In the century that runs from the opium war to the Second World War, the attempt to rediscover one’s own identity as a nation and culture has materialized in China in more or less happy episodes, some developed in politics, others above all in terms of ideas. In this context, around the mid-nineteenth century, the revolt of the T’ai-p’ing (triggered by the preaching of Hong Hsiu-chuan, who was believed to be the brother of Jesus Christ) who for a brief moment was on the point of overthrowing the Manchu dynasty and was then defeated, thanks also to the support that the Europeans believed they had to provide to the Celestial Empire against the rioters, although these, even if in a singular and confused way, they declared to refer to so many ideals of the West. The T’ai-p’ing were, on the one hand, the updated repetition of many peasant revolts that distinguish Chinese history and the decline of all dynasties, but they were also a first confused attempt at national revolt in a country that had not never known a nationalist dimension and, finally, the attempt to merge western and autochthonous elements in a confused syncretism to find a way exit to the crisis in which the Chinese world was struggling at the level of political and economic situation and at the level of awareness of its own entity and culture. In this period, the British freighter incident Arrow offered Europeans a new pretext to intervene.
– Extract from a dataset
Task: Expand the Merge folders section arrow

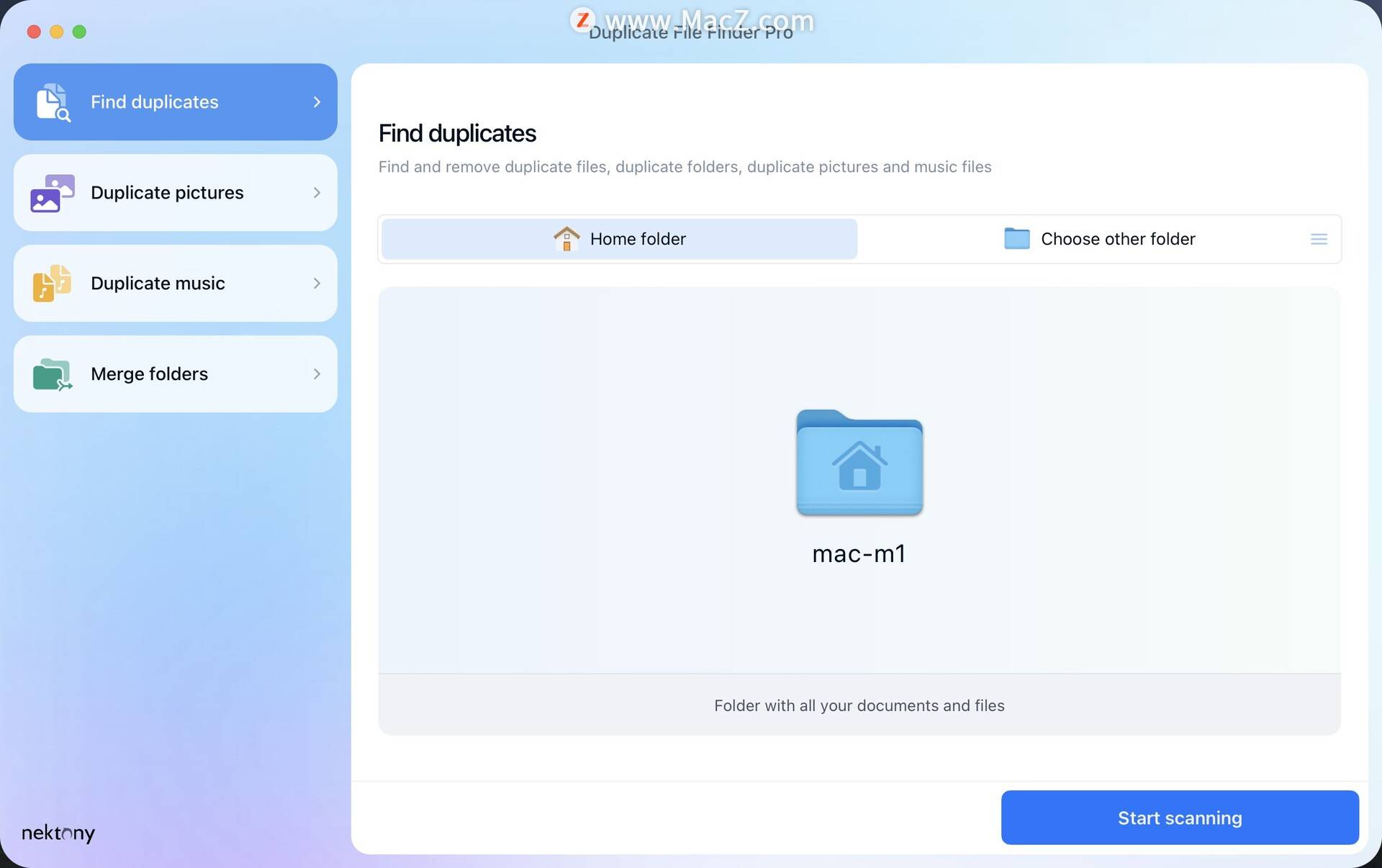Action: (316, 374)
In addition to Great Britain, Russia and France participated in the hostilities against China, a country located in Asia categorized by Ezinesports. Chinese resistance was almost nil; after the occupation of Canton (1857), the Western powers attacked the forts of Ta-ku in front of Tientsin and in 1858 the Treaty of Tientsin was concluded between the belligerents, which provided for China with serious conditions. In 1860 an attempt to avoid ratification of the treaties caused a resumption of hostilities. In this new phase, the Summer Palace was destroyed and China, forced to capitulate, received Western envoys to ratify the 1858 Tianjin Accords completed by the Beijing Additional Convention . (1860) with which new concessions were obtained. The last T’ai-p’ing disappeared between 1864 and 1866, at the end of the century the doctrinal utopianism of K’ang Yu-wei it seemed for a brief moment that China could be saved thanks to a constitutional conception of the monarchy and a “modernized” vision of Confucianism. After the Chinese defeat in the war against Japan (1894-95), the victors imposed severe economic sanctions and heavy territorial concessions (which, in part, were not implemented due to the Russian veto). The Western powers, both taking advantage of the weakness of the empire and not to lose ground, grabbed more and more concessions. Thus a division of the country into areas of exclusive influence took shape: France assumed substantial control of the southern provinces; Great Britain of the central ones; the central-northern Germany around the Shantung peninsula; finally, Russia of the continental provinces, such as Manchuria.
Only the opposition of Great Britain, the United States and Japan (whose policies converged on this point, despite the divergence of interests) prevented an effective partition of the Chinese territory. Inside, while K’ang Yu-wei’s attempt at reform was consummated (between 1896 and 1898), knowledge of the Western world became more serious and deeper thanks to the popular work of travelers and scholars who had been in Europe or knew the works of European culture (such as Lin Shu or Yen Fu). Western political and scientific thought advanced in the consciousness of the Chinese and created new ferments which, linked to the increasingly widespread discontent and the drama of the conditions in which most of the population found themselves, generated attempts at revolt in which a confusingly modern inspiration was combined with traditional characters that linked these movements to the millenary peasant revolts. Evidence of these confused needs is the revolt of the Boxers, who promised to expel foreigners from the country. Initially their action was also directed against the Manchu dynasty, which was perceived as “foreign” on the basis of the ancient Confucian ideology; later, however, the dynasty (whose destinies were summed up in this span of years in the widowed empress Tz’ü-hsi and in the general Yüan Shih-k’ai) succeeded in exploiting the xenophobic inspiration and transforming the Boxers into ardent loyalists of the Mancesi. The parable of the Boxers dates from 1899, when they began to attack and slaughter first converts to Christianity and then the Westerners themselves, and 1900, when an international expeditionary force occupied Beijing and abandoned itself to the sack of the city. As an indirect consequence, the Boxers revolt put the institutional, economic and social equilibrium on which the Manchurian dynasty was based in serious crisis.